Provided text -
"""

Enable use of symmetry.

The following are permitted as ORIENT options:

  • CHARGE Orient molecule such that origin is centre of nuclear charge, and axes are eigenvectors of quadrupole moment.
  • MASS Orient molecule such that origin is centre of mass, and axes are eigenvectors of inertia tensor (default for Z-matrix input). Alternatively, the symmetry centre can be specified as CENTRE=MASS|CHARGE.
  • NOORIENT Disable re-orientation of molecule (default for XYZ-input).
  • SIGNX=$\pm1$ Force first non-zero $x$-coordinate to be positive or negative, respectively. Similarly, SIGNY, SIGNZ can be set for the $y$- and $z$-coordinates, respectively. This can be useful to fix the orientation of the molecule across different calculations and geometries. Alternatively, the system variables ZSIGNX, ZSIGNY, ZSIGNZ can be set to positive or negative values to achieve the same effect.
  • PLANEXZ For the $C_{2v}$ and $D_{2h}$ point groups, force the primary plane to be $xz$ instead of the default $yz$. The geometry builder attempts by swapping coordinate axes to place as many atoms as possible in the primary plane, so for the particular case of a planar molecule, this means that all the atoms will lie in the primary plane. The default implements recommendation $5a$ and the first part of recommendation $5b$ specified in J. Chem. Phys. 23, 1997 (1955). PLANEYZ and PLANEXY may also be specified, but note that the latter presently generates an error for $C_{2v}$.

ANGSTROM Forces bond lengths that are specified by numbers, or variables without associated units, to use the values as a number of Ångstrom, rather than Bohr.

BOHR Forces bond lengths that are specified by numbers, or variables without associated units, to use the values as a number of Bohr. This is useful in the case of xyz-input with coordinates given in Bohr.

The general form of an atom specification line is

[group[,]]atom, $p_1$, $r$, $p_2$, $\alpha$, $p_3$, $\beta$, $J$

or, alternatively,

[group[,]]atom, $p_1$, $x$, $y$, $z$

where

  • group atomic group number (optional). Can be used if different basis sets are used for different atoms of the same kind. The basis set is then referred to by this group number and not by the atomic symbol.
  • atom chemical symbol of the new atom placed at position $p_0$. This may optionally be appended (without blank) by an integer, which can act as sequence number, e.g., C1, H2, etc. Dummy centres with no charge and basis functions are denoted X, optionally appended by a number, e.g, X1.
  • $p_1$ atom to which the present atom is connected. This may be either a number n, where $n$ refers to the $n$’th line of the Z-matrix, or an alphanumeric string as specified in the atom field of a previous card, e.g., C1, H2 etc. The latter form works only if the atoms are numbered in a unique way.
  • $r$ Distance of new atom from $p_1$. This value is given in bohr, unless ANG has been specified directly before or after the symmetry specification.
  • $p_2$ A second atom needed to define the angle $\alpha(p_0,p_1,p_2)$. The same rules hold for the specification as for $p_1$.
  • $\alpha$ Internuclear angle $\alpha(p_0,p_1,p_2)$. This angle is given in degrees and must be in the range $0 \lt \alpha \lt 180^{0}$.
  • $p_3$ A third atom needed to define the dihedral angle $\beta(p_0,p_1,p_2,p_3)$. Only applies if $J=0$, see below.

"""

What to do -
**1.** In the geometry-input excerpt, list the field names defined in the bulleted list after "where".
**2.** Retype the part of the geometry-input excerpt that opens with the words containing "Enable use of" and closes with "(default for XYZ-input).".
**3.** Extend the geometry-input excerpt with a few sentences that pick up right after its last sentence.
The listing that comes next is from a different source than the geometry-input excerpt.

Information given -
"""

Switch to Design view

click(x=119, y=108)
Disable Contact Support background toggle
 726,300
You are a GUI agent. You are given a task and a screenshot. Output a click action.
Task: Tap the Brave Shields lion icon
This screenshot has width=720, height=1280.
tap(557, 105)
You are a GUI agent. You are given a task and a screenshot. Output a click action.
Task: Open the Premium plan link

"""
"""

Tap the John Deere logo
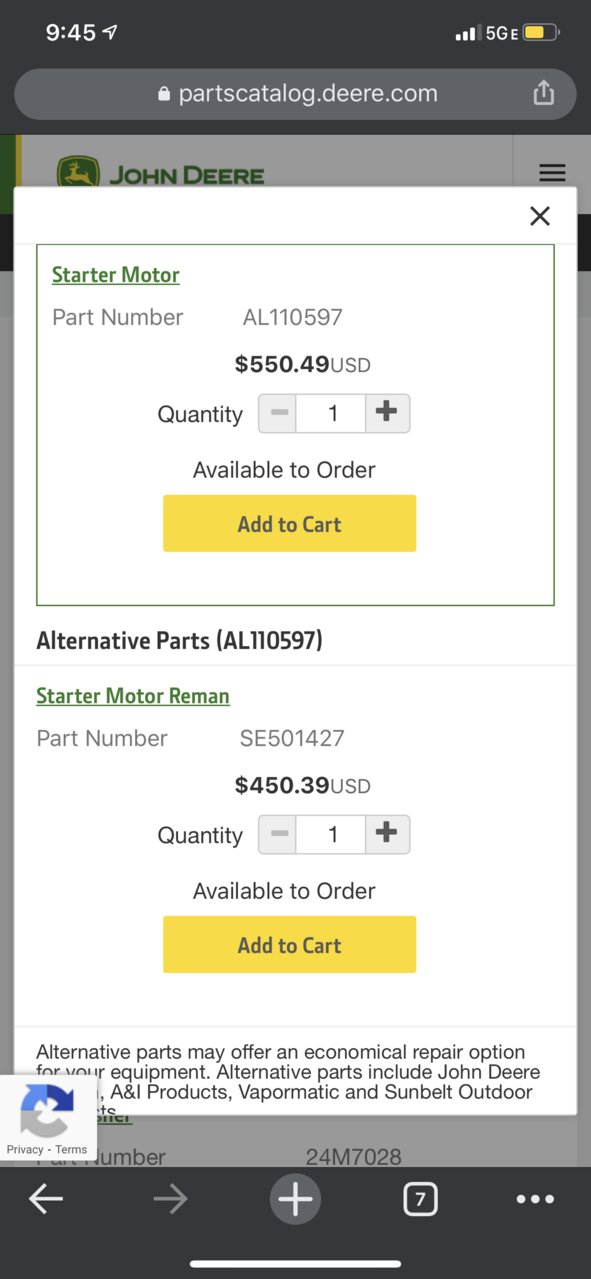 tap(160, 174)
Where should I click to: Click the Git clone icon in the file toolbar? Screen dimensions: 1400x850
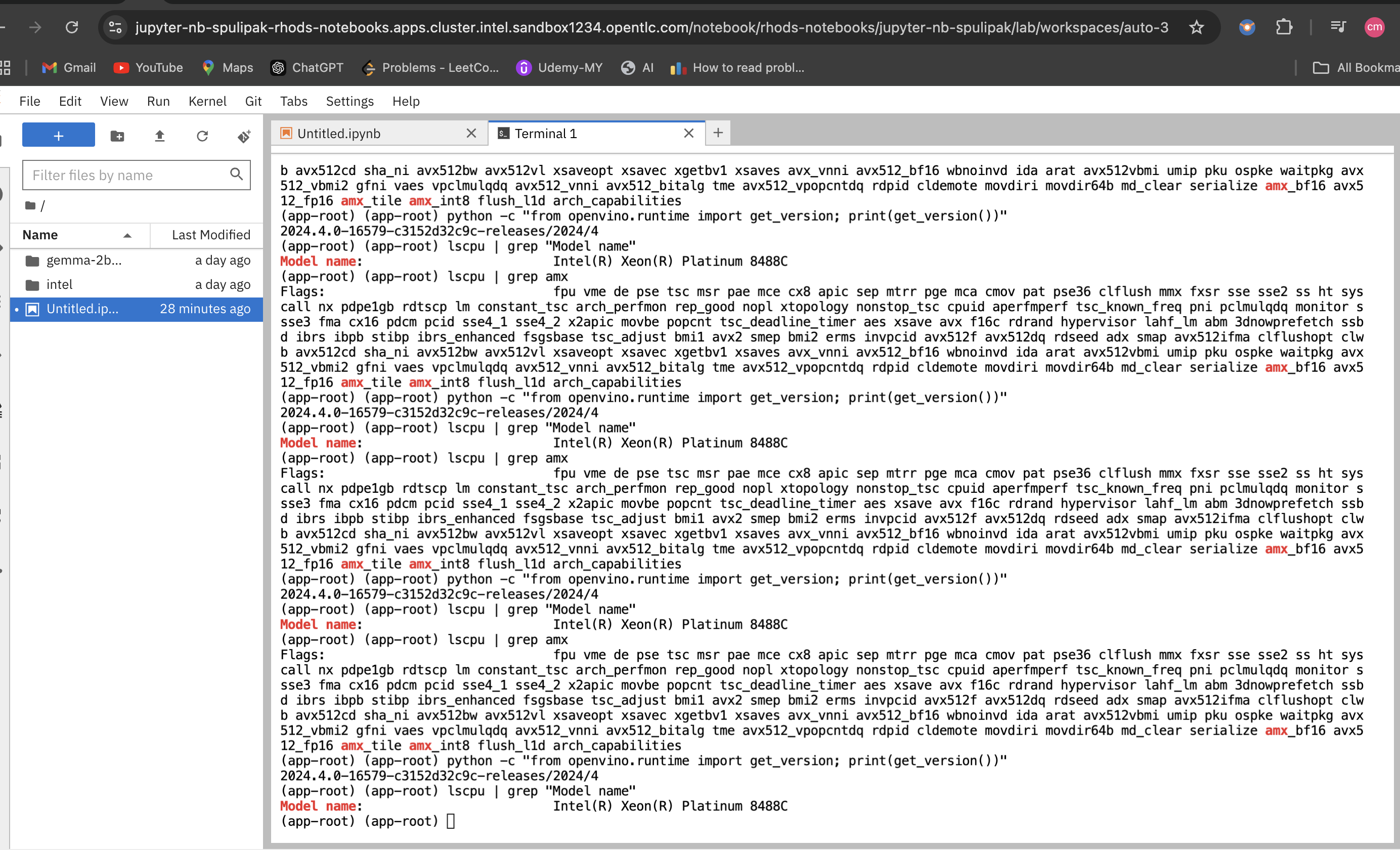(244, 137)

"""
"""

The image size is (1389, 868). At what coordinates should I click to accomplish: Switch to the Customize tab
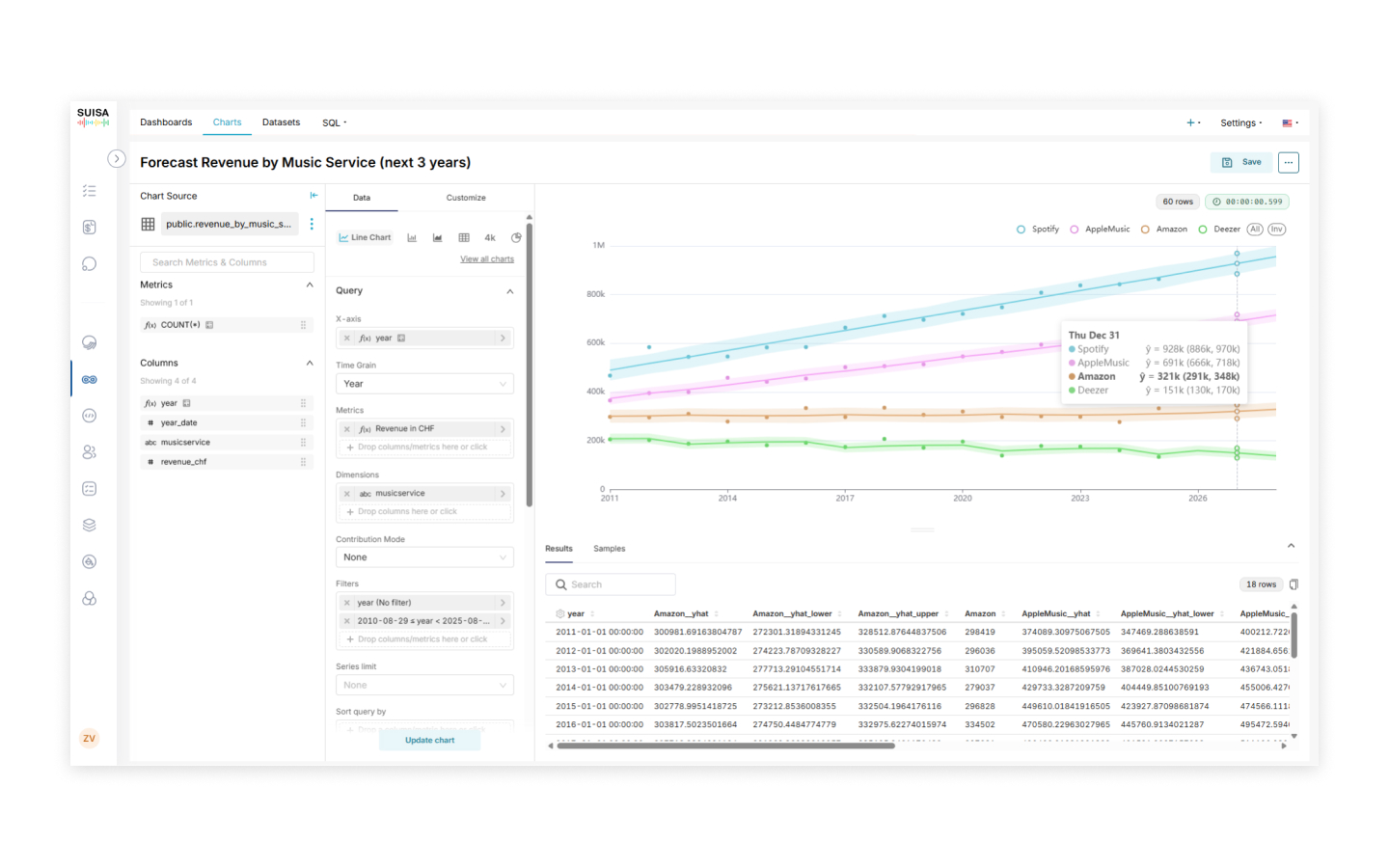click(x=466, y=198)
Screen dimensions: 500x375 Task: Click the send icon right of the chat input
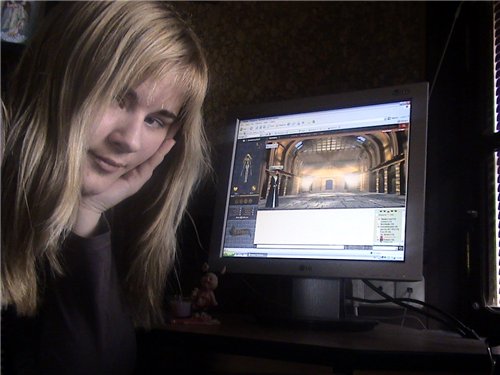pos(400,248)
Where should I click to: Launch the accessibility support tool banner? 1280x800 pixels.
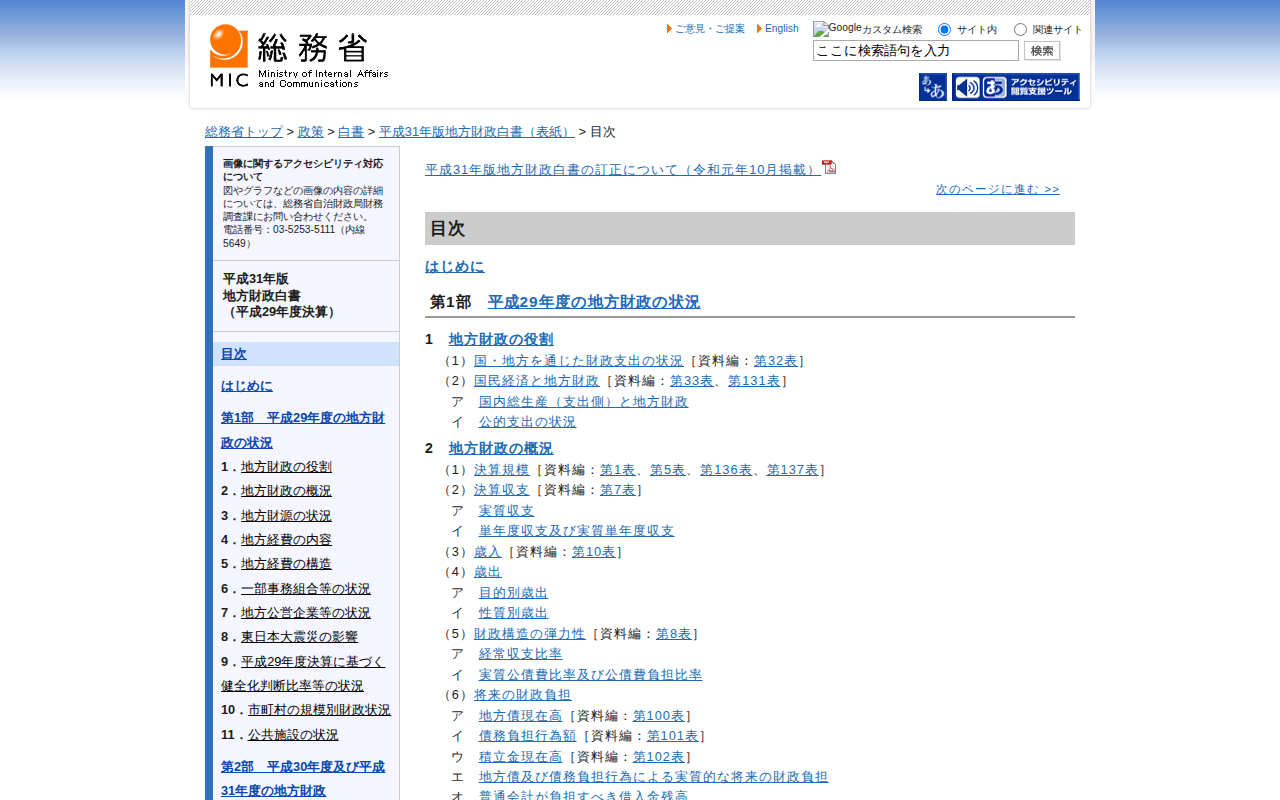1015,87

"""

Answers to the problems -
**1.** group, atom, $p_1$, $r$, $p_2$, $\alpha$, $p_3$

**2.**
Enable use of symmetry.

The following are permitted as ORIENT options:

  • CHARGE Orient molecule such that origin is centre of nuclear charge, and axes are eigenvectors of quadrupole moment.
  • MASS Orient molecule such that origin is centre of mass, and axes are eigenvectors of inertia tensor (default for Z-matrix input). Alternatively, the symmetry centre can be specified as CENTRE=MASS|CHARGE.
  • NOORIENT Disable re-orientation of molecule (default for XYZ-input).

**3.**
  • $\beta$ Dihedral angle $\beta(p_0,p_1,p_2,p_3)$ in degree. This angle is defined as the angle between the planes defined by $(p_0,p_1,p_2)$ and $(p_1,p_2,p_3)$ ($-180^{0} \le \beta \le 180^{o}$). Only applies if $J=0$, see below.
  • $J$ If this is specified and nonzero, the new position is specified by two bond angles rather than a bond angle and a dihedral angle. If $J=\pm 1$, $\beta$ is the angle $\beta(p_0,p_1,p_3)$. If $J=1$, the triple vector product $({\bf p}_1-{\bf p}_0) \cdot [({\bf p}_1-{\bf p}_2) \times ({\bf p}_1-{\bf p}_3)]$ is positive, while this quantity is negative if $J=-1$.
  • x,y,z Cartesian coordinates of the new atom. This form is assumed if $p_1\le0$; if $p_1\lt 0$, the coordinates are frozen in geometry optimizations.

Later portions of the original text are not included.